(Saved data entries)
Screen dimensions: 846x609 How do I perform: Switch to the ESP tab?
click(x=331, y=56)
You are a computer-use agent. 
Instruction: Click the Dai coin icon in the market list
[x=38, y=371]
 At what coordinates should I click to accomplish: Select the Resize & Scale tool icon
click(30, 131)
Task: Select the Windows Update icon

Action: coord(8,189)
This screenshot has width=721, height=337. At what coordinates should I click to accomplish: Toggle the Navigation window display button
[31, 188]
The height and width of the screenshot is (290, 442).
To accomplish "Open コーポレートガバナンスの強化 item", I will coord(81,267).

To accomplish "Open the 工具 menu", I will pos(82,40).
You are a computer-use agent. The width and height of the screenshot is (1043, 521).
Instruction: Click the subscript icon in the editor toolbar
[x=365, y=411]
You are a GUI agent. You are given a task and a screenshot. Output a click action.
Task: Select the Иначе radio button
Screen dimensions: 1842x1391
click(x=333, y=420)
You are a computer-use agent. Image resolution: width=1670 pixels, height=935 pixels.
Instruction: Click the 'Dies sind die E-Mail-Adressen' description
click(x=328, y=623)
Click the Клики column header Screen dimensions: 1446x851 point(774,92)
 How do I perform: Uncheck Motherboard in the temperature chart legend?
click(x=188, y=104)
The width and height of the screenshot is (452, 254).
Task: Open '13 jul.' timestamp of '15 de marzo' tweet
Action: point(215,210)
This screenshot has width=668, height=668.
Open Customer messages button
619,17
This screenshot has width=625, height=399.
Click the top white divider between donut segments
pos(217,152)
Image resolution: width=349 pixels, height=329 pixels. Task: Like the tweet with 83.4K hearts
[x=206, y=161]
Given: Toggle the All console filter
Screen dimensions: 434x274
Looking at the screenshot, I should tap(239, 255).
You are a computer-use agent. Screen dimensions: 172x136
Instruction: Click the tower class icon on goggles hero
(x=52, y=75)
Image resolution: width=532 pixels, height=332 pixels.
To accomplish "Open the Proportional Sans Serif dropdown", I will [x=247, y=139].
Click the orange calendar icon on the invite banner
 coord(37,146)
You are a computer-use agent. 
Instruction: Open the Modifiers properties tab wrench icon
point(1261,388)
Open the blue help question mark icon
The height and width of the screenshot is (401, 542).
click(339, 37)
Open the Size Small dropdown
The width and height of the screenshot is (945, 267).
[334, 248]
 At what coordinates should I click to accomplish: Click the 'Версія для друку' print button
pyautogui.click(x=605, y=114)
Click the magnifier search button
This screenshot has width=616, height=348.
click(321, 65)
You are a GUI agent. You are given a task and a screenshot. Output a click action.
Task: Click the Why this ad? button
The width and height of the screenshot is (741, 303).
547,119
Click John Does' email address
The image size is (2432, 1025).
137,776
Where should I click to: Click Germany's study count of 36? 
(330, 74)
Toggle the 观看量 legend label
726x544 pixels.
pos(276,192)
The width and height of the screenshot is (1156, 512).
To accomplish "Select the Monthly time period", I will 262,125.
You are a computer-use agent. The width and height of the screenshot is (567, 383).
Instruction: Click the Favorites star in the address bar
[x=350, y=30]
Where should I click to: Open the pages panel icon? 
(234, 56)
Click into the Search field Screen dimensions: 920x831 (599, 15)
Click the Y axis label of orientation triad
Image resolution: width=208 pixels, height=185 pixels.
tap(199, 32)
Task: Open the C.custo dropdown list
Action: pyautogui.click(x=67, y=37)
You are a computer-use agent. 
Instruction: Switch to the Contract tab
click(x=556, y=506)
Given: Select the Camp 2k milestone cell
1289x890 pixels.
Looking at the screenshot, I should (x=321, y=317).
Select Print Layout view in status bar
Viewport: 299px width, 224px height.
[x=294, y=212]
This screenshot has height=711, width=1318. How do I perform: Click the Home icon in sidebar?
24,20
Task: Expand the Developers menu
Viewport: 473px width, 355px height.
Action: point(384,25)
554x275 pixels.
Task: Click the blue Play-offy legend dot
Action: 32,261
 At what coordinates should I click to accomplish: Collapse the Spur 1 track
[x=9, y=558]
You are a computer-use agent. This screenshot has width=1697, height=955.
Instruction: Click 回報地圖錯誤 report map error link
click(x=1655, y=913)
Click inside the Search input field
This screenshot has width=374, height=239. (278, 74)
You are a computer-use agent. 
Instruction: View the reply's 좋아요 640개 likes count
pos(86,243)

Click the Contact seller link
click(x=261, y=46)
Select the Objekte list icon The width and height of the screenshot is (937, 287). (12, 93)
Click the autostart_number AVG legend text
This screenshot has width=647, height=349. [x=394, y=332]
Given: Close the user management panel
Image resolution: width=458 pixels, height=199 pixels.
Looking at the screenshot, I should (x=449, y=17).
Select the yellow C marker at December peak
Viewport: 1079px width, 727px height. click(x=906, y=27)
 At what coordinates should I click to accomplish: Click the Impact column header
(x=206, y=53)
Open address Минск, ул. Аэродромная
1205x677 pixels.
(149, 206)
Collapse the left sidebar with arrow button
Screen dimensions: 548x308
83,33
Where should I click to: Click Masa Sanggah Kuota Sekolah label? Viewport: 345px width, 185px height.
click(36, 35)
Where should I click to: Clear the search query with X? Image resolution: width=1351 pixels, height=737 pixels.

◆ Your task
Rewrite the records from the line containing "This screenshot has width=721, height=337." down through the line containing "Click the Клики", both included, shifting every coordinate in the answers by 7 and leaving the request text unchanged.

◆ Answer to this exercise
This screenshot has width=721, height=337. At what coordinates should I click to accomplish: Toggle the Navigation window display button
[38, 195]
The height and width of the screenshot is (290, 442).
To accomplish "Open コーポレートガバナンスの強化 item", I will coord(88,274).

To accomplish "Open the 工具 menu", I will pos(89,47).
You are a computer-use agent. The width and height of the screenshot is (1043, 521).
Instruction: Click the subscript icon in the editor toolbar
[x=372, y=418]
You are a GUI agent. You are given a task and a screenshot. Output a click action.
Task: Select the Иначе radio button
Screen dimensions: 1842x1391
click(x=340, y=427)
You are a computer-use agent. Image resolution: width=1670 pixels, height=935 pixels.
Instruction: Click the 'Dies sind die E-Mail-Adressen' description
click(x=335, y=630)
Click the Клики column header Screen dimensions: 1446x851 point(781,99)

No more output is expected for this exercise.